Split mayor in media swipe at Serbs

ZAGREB -- Split Mayor Željko Kerum says that Serbs and Montenegrins have brought a lot of misery to Croats in the past and he would not let one “enter his family.”

“There has never been, nor will there ever be a Serb in my family,” Kerum told Croatian TV, writes daily Jutarnji List.

Asked what he thought of the possibility of Serbian capital coming to Croatia, Kerum, renowned for his public outbursts, replied: “Serbs have never brought us anything good, nor will they now,” adding that “I wouldn’t like [Delta owner Miroslav] Mišković or a Serbian company to come to Croatia, be it for a big or small job.”

In response, Independent Democratic Serb Party (SDSS) leader Milorad Pupovac has called for a reaction from the prosecution.

Pupovac said that in this case an apology would not suffice.

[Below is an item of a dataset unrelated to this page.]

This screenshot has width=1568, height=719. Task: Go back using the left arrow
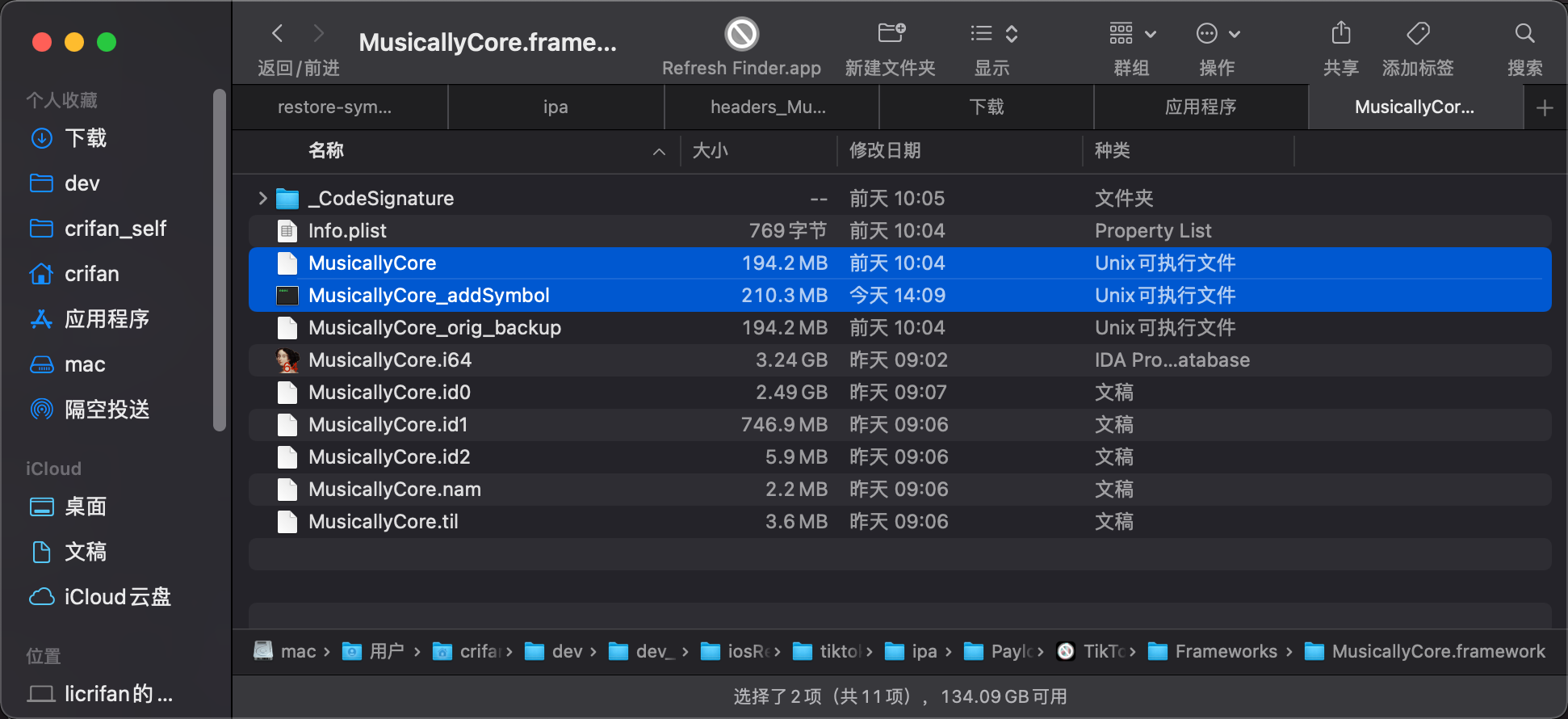click(278, 34)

“Whether indirectly or directly, this statement propagates intolerance, calls for discrimination in employment, during marriage, and, in that respect, Mr. Kerum’s statement is something that should be taken up by the relevant authorities. We expect more than an apology. We expect adequate measures. The ones who should be apologizing are the television director and the editors-in-chief, who allowed this kind of speech to enter the public domain,” the SDSS explained.

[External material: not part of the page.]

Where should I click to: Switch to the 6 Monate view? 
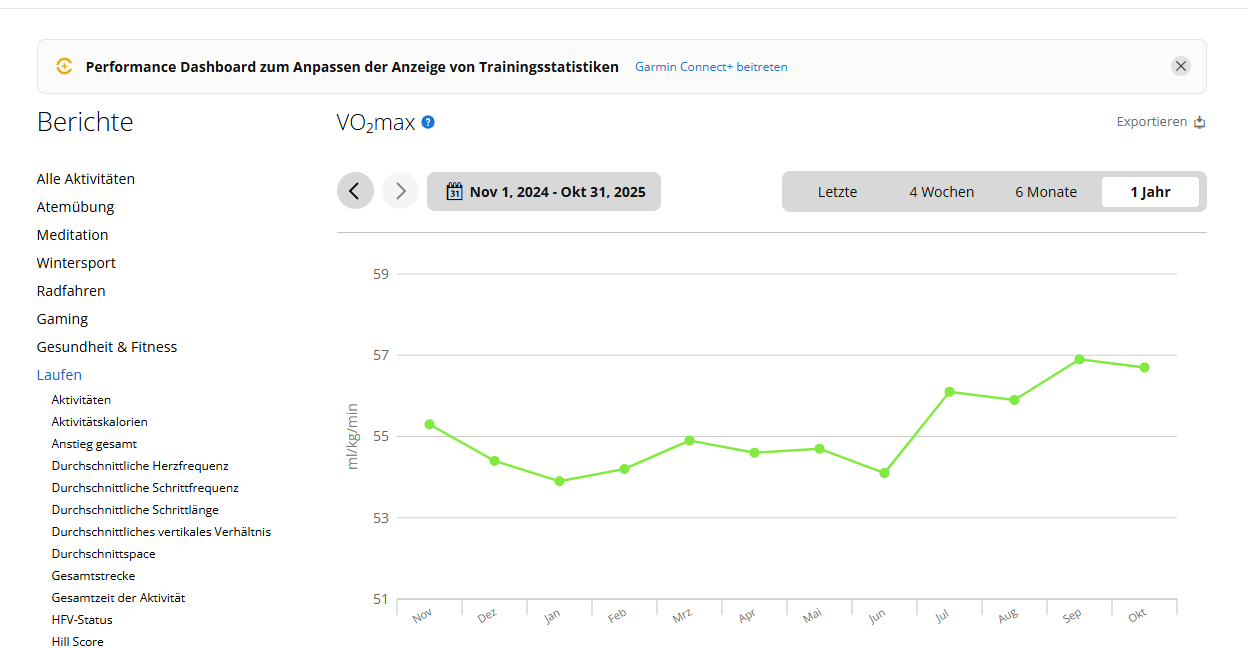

Vladimir Matijanić, editor-in-chief of Slobodna Dalmacija, does not think the Split mayor will face any consequences.

“Comments have begun and the public prosecutor and president of the Croatian journalist association are condemning it, even officials of the two largest Croatian political parties—the SDP and HDZ—are condemning the statements,” Matijanić said.

“The fact alone that someone is condemning it is a sign of great progress in Croatia, and they might even be criminally prosecuted in 20 years. I am almost certain that Željko Kerum will not receive any kind of significant sanctions,” he said.

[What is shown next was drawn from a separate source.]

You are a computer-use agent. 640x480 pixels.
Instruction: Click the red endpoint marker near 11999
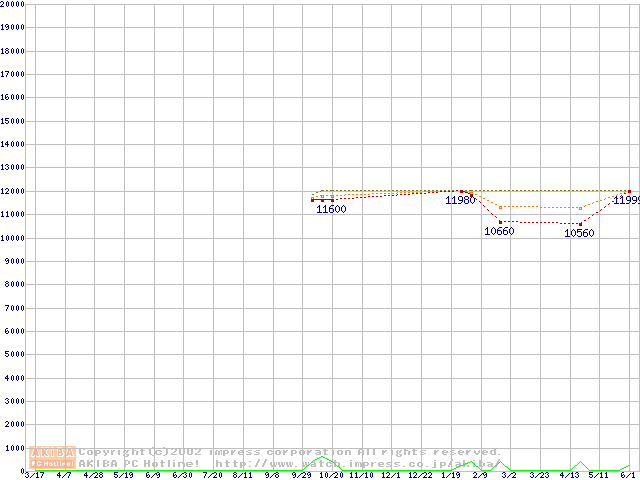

Some of Kerum’s views that have reportedly caused a stir in Croatia have to do with his relations with journalists. Kerum regularly uses swear words when addressing the media.

The Split mayor told one journalist that he was “corrupt scum” and that he would not answer his question because he was "not the boss," and that “Željko Kerum is the boss.”

The reason for his attacks on journalists is because of reports that Kerum gave the job of equipping preschools, worth EUR 1mn, to one of his friends without calling a tender.

He once said on television that 70 percent of journalists in Croatia were Yugoslavs who did not have a homeland, adding that he could see this by looking at their surnames.